* [WHAT THE TASK REQUIRES] If a line of the records contains the string "agent", copy it out.

* [TASK DATA]

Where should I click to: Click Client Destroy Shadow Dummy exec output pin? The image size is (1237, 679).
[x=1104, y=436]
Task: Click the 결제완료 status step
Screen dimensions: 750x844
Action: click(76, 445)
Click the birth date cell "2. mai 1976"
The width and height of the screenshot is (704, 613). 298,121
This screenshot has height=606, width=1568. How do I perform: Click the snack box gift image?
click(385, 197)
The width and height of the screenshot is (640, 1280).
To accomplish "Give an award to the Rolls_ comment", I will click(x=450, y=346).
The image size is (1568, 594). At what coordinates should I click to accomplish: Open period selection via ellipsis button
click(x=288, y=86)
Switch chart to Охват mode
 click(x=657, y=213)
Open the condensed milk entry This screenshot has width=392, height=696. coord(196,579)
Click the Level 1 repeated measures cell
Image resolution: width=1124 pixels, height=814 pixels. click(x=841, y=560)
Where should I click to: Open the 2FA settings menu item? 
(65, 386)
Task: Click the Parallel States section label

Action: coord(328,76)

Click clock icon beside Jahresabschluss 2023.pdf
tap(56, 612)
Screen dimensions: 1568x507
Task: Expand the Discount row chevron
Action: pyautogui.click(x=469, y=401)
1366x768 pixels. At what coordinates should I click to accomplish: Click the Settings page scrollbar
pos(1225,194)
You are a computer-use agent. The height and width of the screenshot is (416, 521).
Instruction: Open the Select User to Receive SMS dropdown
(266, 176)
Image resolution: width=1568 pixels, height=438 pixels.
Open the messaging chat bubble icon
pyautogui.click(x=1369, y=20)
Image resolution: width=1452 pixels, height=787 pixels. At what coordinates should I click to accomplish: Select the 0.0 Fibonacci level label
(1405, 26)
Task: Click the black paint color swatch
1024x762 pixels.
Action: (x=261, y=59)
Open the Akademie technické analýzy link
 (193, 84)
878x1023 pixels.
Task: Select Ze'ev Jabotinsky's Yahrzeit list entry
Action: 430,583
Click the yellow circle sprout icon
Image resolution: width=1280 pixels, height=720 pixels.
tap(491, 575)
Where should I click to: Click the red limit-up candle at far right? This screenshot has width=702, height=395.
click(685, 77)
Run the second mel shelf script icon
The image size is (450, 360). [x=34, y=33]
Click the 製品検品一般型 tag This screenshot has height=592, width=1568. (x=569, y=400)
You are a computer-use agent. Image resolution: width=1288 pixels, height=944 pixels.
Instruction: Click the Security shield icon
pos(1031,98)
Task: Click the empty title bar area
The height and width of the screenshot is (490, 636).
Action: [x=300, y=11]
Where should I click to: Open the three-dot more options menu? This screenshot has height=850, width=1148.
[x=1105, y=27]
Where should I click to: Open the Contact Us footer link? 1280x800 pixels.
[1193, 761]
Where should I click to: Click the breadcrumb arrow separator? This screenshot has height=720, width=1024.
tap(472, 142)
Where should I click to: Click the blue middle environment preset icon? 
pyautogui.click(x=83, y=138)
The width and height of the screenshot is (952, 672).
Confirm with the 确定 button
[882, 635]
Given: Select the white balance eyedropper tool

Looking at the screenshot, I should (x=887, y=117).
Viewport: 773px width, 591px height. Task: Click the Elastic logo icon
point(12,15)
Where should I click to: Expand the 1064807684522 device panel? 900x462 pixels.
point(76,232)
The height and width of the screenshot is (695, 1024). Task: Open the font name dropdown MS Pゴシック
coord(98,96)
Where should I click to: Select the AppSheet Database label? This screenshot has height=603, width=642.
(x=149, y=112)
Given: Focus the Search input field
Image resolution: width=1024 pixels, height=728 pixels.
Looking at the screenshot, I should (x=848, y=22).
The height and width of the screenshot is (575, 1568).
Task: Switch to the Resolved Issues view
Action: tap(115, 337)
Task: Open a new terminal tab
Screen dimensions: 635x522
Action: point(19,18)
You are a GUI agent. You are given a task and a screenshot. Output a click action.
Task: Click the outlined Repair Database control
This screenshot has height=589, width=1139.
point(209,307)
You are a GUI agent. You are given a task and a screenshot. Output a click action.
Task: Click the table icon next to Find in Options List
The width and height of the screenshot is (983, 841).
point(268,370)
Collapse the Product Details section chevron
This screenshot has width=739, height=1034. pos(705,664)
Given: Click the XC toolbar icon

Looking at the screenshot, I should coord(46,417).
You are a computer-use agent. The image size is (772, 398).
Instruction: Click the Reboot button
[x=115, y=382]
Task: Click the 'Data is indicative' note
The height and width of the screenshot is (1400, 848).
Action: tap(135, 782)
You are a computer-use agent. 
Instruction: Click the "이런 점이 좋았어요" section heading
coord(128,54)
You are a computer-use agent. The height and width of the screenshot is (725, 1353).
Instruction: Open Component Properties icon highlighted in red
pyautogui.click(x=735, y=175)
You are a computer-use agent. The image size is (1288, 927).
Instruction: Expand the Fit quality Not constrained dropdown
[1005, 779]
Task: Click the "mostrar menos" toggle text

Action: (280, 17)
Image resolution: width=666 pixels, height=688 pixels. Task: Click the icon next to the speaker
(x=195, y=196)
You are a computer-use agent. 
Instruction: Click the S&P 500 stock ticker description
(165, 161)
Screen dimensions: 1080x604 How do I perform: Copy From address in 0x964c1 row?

* [ANSWER]
You are a computer-use agent. The height and width of the screenshot is (416, 521).
You are a computer-use agent. Image resolution: width=1288 pixels, height=944 pixels.
You are a GUI agent. You are given a task and a screenshot. Output a click action.
You are a GUI agent. You are given a task and a screenshot. Output a click action.
You are a computer-use agent. The image size is (772, 398).
You are a computer-use agent. 
You are a computer-use agent. The height and width of the screenshot is (725, 1353).
You are a computer-use agent. The image size is (1288, 927).
You are a computer-use agent. 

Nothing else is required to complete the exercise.